I spent five weeks in an alcohol treatment facility last summer. To tell you that it was hard is to minimize how painful it was. It was emotional and it was physical. I went through a week of detox and then entered the treatment portion to learn about my addiction and replace it with coping skills. 

At the time I hated it. Drinking was my daily way of managing my out of control life. I was very high functioning, I held a job, paid my bills, and saw my psychiatrist. If I did not tell you how bad it was you would probably never know. That is not what this is about. 

I had counselors there but it was one shining light of a person that has had a lasting impact on me. She was a tech, I guess that was her position. She drove us back and forth to the facility, and she spent time with us at the house. On the van ride she would turn up the music and sing her heart out. 

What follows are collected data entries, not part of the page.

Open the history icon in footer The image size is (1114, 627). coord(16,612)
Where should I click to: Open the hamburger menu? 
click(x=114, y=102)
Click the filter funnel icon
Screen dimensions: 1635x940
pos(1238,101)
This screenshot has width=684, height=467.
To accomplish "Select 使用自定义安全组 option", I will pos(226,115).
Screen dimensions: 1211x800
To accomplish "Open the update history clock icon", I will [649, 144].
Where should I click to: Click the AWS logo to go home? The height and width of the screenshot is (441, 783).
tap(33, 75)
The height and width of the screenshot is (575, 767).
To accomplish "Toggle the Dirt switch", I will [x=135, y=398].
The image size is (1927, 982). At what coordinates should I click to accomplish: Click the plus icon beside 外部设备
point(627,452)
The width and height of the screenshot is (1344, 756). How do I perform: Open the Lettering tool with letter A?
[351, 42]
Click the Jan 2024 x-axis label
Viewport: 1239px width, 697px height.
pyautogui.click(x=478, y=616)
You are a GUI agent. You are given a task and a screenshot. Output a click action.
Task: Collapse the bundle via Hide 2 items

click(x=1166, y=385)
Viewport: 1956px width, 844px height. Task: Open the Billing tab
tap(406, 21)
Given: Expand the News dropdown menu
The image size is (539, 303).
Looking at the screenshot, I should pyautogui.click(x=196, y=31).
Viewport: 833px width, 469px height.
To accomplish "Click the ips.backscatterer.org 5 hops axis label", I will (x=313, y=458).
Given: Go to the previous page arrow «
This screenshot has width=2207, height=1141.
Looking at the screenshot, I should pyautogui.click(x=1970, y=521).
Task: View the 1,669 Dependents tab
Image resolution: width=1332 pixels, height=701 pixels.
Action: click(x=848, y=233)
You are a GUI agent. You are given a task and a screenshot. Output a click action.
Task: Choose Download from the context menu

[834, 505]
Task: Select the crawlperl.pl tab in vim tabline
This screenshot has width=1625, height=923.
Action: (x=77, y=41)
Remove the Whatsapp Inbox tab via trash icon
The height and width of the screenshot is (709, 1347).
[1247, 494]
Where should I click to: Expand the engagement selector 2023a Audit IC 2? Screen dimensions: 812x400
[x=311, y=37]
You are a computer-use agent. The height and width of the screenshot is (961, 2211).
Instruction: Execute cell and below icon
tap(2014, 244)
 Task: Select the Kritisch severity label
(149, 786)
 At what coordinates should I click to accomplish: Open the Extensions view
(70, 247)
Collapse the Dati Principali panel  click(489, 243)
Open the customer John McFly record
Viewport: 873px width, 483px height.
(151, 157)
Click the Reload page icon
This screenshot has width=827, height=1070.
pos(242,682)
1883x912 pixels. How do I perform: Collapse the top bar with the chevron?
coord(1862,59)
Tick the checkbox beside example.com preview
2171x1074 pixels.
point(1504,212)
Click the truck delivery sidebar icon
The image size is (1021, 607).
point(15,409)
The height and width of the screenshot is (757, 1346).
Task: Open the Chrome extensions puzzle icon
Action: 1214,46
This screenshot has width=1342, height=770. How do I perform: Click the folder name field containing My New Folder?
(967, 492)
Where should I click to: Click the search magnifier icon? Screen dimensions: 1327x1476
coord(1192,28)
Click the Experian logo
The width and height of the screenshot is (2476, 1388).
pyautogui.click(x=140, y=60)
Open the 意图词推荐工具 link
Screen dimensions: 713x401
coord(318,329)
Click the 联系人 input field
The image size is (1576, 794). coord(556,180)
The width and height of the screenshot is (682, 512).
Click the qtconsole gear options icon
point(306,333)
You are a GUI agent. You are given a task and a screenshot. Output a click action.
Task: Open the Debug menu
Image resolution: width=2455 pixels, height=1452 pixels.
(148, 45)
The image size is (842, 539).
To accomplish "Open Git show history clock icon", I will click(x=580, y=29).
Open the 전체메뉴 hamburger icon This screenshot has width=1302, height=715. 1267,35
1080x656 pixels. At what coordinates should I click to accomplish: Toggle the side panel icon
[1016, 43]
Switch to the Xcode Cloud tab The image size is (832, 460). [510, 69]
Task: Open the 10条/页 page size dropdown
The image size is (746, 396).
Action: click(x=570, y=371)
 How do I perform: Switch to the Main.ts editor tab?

At the time her optimism was not something I always welcomed. I was in pain. I was recovering from a decade of hard substance abuse. I was away from home, away from my dog, and all I wanted to do was to go home. I butted heads with my main counselor. I wanted to stay in bed. I was not ready, or I did not think I was ready for this life change. I did not want to go back to how I was but I also did. 

She was always there for a hug, always there to listen. If there is a person that has the perfect balance of listening and also knowing how and when to push it was her. I do not know if she realizes the impact she had on the house. I am sure it is draining dealing with a bunch of moody women in early recovery. 

Then she has to hear about those of us that fall back or go home to our addiction and die. I have learned that we are one of the hardest groups of people to deal with. You pour your heart out and may not see the results on the other side when someone continues in recovery. 

Statistically most do not, or they have to keep coming back, but at least they do. Jami, you were the best person for me. I did not realize it at the time and I know I was negative and frustrated. You never gave up. You kept being you. You are changing lives. You are saving lives. I know that even if I fell back you would be the last person to shake your finger at me. When I think back to Arizona, I think of you. I think of your smile and how you truly loved a group of "unlovable" women. You loved us right where we were at, you saw the good in us that we had long lost. Thank you.

1 comment:

  1. Ohhhhh....Tears of gratitude, humility, proud mama feels etc...well played! lol! You got the emotions flowing!!! I remember thinking that you were not interested. I also knew that it was the first time you had felt in a very long time. Being as though I too turned off my feelings in my addiction; I really understood the vulnerability that you all were trusting me with. When I drive my car it is concert time. All growing up music/singing was my life line in addition to my paternal grandmother & Aunts. I realized one day as I was quietly signing to myself & knowing that the only person who could really hear me was my co-pilot of the day (in front). I also remember feeling the connection that we shared in the front. I had individual time w/ my front seat co-pilot of the day & I loved it! I didn't get to spend as much time as other techs who worked in the evening & that sucked for me. This is the main reason I didn't mind pulling a double! I absolutely cherished our music therapy in the van! I remembered one day, how healing music is and what it did for me in my life in creating a safe place for me. You all desperately needed love & safe places at that time. I decided that this was required of me, I had a talent that I was selfishly hording. I decided that even if it sounded awful to you all that we could at least have fun laughing at ourselves! My anxiety increases exponentially when I sing for others. It's my insecurities really, but that's just a false perception I have come to learn because of you all. The beautiful part about our connection is that it's revolving. I will never forget those moments as long as I live & I am so very HONORED to have been trusted with your pain. Thank you my beautiful loving girl! My cup runnith over!